=== STATED GOAL ===
Find each line in the records below that contains the word "heading" and copy it out. Match upper and lower case.

=== EXTRACTED ENTRIES ===
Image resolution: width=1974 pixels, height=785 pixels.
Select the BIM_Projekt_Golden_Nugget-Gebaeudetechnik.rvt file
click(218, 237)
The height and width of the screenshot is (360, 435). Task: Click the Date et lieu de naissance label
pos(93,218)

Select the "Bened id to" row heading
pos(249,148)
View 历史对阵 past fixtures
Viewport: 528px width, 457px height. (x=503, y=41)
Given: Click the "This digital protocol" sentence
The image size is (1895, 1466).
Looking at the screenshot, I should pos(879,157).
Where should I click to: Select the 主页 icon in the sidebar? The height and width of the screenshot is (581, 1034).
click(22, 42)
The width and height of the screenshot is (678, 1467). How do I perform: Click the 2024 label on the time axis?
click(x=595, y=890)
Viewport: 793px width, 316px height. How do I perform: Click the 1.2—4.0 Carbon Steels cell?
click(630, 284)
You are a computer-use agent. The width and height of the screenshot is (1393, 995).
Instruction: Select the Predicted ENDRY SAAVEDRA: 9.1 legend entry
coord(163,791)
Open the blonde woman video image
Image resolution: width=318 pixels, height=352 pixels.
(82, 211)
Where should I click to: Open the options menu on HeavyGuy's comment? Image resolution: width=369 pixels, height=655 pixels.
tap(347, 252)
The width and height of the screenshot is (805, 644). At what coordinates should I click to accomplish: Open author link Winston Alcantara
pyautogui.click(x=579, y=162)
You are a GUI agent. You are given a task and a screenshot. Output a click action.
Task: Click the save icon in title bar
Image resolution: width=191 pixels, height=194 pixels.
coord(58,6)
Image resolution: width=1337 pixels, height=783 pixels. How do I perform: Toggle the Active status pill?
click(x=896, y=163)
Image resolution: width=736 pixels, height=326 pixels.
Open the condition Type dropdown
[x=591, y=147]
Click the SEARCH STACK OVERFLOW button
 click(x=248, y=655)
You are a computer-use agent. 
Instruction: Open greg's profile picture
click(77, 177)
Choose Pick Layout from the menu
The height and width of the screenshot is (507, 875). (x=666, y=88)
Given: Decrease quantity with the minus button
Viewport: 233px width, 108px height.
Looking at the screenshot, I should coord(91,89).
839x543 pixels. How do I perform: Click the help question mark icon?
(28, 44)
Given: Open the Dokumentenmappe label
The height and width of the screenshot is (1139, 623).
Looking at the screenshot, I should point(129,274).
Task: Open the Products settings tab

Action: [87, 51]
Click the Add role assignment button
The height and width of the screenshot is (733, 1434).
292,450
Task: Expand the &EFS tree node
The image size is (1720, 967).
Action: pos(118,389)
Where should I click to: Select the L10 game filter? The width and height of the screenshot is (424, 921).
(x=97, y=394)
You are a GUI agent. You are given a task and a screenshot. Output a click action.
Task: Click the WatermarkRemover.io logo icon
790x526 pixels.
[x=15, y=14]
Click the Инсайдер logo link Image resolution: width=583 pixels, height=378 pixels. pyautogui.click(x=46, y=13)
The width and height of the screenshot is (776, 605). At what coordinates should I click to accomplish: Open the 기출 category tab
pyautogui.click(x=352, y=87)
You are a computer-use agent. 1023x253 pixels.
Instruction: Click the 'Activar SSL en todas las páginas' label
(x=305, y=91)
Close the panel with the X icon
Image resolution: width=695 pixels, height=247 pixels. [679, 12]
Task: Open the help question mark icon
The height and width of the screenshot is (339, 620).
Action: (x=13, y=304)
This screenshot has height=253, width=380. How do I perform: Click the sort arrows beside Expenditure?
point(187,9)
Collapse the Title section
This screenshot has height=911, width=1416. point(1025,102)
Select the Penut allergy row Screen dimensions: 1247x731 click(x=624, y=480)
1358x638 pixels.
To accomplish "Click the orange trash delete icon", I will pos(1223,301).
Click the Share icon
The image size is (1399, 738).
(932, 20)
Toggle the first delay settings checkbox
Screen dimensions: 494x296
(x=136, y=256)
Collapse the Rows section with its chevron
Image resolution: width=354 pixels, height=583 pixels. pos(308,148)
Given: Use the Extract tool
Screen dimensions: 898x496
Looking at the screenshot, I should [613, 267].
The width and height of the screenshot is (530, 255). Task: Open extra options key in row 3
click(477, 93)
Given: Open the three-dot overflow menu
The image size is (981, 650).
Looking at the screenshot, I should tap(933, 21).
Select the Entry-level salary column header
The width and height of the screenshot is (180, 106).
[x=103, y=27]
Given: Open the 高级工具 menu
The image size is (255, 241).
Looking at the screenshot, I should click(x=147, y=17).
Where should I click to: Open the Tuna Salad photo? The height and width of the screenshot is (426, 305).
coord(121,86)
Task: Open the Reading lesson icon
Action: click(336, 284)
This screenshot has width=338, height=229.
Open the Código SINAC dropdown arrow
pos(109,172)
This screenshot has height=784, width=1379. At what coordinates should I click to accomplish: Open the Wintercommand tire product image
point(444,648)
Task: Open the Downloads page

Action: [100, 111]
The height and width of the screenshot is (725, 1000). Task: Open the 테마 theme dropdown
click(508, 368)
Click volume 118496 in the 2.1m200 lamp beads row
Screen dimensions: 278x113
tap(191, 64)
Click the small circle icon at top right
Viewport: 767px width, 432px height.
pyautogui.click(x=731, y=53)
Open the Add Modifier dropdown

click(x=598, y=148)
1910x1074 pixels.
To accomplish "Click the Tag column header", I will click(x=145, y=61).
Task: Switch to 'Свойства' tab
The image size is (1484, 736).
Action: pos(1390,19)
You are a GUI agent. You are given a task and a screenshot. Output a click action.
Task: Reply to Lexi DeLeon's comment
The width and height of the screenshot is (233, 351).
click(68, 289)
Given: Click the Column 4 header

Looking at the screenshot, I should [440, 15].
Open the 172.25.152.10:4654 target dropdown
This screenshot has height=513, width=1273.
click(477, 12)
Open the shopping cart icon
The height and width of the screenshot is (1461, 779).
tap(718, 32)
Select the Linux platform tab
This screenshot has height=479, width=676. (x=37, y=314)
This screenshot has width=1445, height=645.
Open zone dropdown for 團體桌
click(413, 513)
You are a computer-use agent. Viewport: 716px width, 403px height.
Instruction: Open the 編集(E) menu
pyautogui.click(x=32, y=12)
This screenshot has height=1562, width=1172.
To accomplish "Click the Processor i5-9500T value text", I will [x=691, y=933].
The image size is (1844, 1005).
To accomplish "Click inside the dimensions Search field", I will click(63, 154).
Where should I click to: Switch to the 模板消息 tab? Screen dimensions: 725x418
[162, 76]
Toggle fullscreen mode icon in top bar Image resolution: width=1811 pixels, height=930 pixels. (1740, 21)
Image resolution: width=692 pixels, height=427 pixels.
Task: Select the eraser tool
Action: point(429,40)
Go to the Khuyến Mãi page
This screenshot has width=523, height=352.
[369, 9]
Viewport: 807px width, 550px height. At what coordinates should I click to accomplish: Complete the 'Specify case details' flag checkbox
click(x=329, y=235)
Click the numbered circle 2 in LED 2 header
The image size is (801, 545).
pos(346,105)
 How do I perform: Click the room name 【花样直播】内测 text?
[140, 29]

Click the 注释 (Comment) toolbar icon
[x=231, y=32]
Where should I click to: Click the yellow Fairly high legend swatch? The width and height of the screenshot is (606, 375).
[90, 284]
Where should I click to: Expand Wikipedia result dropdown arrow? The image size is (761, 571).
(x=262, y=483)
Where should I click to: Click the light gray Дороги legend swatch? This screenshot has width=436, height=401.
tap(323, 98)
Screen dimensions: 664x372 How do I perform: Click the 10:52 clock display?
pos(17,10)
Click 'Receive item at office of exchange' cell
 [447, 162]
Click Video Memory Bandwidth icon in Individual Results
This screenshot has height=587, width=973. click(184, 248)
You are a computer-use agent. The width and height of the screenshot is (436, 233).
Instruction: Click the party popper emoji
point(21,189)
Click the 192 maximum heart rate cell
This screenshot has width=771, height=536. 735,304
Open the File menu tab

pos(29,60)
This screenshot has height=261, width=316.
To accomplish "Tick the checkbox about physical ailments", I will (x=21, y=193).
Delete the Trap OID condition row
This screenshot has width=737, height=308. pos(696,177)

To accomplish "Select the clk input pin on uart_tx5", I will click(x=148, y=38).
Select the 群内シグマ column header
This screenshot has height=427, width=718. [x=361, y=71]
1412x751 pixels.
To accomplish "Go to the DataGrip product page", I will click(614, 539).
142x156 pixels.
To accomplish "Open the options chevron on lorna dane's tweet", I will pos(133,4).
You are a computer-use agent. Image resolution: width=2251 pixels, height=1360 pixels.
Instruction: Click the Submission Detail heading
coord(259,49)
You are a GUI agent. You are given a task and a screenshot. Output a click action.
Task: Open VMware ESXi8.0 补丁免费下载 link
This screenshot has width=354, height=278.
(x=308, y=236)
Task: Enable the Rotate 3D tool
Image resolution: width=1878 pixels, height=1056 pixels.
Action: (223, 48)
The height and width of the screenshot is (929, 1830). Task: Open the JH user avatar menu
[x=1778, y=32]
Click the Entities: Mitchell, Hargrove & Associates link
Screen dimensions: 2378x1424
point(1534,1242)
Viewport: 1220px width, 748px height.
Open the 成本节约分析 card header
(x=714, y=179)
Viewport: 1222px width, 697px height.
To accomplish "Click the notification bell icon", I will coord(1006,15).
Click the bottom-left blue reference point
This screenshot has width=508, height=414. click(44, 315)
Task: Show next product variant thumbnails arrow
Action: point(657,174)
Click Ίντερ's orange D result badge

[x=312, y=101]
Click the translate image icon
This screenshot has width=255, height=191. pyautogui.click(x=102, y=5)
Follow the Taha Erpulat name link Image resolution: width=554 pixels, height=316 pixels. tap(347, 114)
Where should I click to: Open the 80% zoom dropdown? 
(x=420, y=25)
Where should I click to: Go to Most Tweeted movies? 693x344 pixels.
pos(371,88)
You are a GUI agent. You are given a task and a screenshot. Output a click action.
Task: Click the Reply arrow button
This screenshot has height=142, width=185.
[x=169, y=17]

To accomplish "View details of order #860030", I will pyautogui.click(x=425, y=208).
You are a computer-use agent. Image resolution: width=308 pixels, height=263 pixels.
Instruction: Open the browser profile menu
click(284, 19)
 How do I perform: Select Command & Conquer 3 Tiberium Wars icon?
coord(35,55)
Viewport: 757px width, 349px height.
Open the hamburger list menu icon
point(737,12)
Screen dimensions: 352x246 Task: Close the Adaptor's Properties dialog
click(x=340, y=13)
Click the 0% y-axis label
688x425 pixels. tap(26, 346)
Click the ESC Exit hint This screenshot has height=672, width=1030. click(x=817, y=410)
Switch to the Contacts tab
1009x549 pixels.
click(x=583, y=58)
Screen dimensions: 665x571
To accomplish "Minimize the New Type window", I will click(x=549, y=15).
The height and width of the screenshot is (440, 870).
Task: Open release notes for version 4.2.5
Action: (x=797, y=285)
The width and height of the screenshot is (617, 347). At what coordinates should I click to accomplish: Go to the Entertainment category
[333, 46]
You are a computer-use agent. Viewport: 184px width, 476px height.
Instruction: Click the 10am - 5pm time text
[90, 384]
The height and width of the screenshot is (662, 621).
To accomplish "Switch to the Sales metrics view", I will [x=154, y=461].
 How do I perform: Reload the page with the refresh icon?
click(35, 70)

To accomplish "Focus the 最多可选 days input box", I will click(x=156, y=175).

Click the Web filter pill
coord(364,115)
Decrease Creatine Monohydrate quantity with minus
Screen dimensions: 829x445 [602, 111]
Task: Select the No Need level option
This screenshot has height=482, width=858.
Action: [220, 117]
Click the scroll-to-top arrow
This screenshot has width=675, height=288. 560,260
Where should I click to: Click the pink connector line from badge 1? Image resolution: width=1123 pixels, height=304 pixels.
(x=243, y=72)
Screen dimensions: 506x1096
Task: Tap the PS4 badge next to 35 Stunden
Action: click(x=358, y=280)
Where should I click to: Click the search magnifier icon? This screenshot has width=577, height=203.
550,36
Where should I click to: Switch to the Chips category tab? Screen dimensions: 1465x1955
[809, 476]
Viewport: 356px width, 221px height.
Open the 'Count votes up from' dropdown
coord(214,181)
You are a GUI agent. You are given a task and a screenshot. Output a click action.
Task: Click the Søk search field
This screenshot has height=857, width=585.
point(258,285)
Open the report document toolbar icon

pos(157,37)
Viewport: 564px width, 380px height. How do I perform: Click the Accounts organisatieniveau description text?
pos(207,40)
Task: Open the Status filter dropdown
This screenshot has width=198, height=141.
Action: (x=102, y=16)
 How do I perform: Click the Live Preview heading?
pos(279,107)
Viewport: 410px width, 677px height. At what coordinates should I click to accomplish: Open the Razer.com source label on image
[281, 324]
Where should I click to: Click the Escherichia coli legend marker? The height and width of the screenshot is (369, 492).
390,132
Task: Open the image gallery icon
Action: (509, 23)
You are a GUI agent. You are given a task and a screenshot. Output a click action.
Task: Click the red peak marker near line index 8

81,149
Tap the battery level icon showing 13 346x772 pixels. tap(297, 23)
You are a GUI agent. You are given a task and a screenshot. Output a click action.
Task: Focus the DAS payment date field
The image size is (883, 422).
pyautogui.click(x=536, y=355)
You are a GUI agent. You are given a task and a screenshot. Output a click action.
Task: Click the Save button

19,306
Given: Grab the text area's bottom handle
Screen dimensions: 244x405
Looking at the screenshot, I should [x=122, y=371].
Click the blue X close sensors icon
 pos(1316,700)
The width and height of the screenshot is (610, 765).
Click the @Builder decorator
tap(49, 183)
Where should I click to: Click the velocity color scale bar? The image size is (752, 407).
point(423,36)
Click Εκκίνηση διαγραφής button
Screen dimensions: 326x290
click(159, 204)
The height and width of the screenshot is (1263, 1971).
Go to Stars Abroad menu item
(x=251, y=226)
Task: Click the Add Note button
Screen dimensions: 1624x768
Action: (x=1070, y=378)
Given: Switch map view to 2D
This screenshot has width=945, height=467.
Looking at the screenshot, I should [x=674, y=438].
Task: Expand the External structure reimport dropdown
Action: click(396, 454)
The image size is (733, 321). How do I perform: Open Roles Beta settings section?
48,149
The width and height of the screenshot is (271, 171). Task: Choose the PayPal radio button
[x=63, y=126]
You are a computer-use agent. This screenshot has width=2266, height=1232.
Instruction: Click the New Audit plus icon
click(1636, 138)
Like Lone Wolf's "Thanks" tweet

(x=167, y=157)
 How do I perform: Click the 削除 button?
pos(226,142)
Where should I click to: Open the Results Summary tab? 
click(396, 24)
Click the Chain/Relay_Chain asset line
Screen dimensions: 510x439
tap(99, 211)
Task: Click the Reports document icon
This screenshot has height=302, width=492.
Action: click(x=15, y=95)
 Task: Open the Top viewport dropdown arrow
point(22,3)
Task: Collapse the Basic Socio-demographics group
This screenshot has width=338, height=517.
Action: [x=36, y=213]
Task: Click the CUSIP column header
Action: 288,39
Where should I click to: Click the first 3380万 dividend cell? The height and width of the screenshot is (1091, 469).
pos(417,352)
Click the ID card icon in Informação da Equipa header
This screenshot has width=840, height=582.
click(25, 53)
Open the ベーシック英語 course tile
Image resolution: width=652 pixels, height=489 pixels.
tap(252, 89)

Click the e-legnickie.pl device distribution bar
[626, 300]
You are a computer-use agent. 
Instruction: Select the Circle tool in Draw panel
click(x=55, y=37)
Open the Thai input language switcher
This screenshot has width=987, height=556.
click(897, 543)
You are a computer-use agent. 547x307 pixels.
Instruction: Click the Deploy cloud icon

=== EXERCISE SOLUTION ===
Select the "Bened id to" row heading
Instruction: Click the Submission Detail heading
 How do I perform: Click the Live Preview heading?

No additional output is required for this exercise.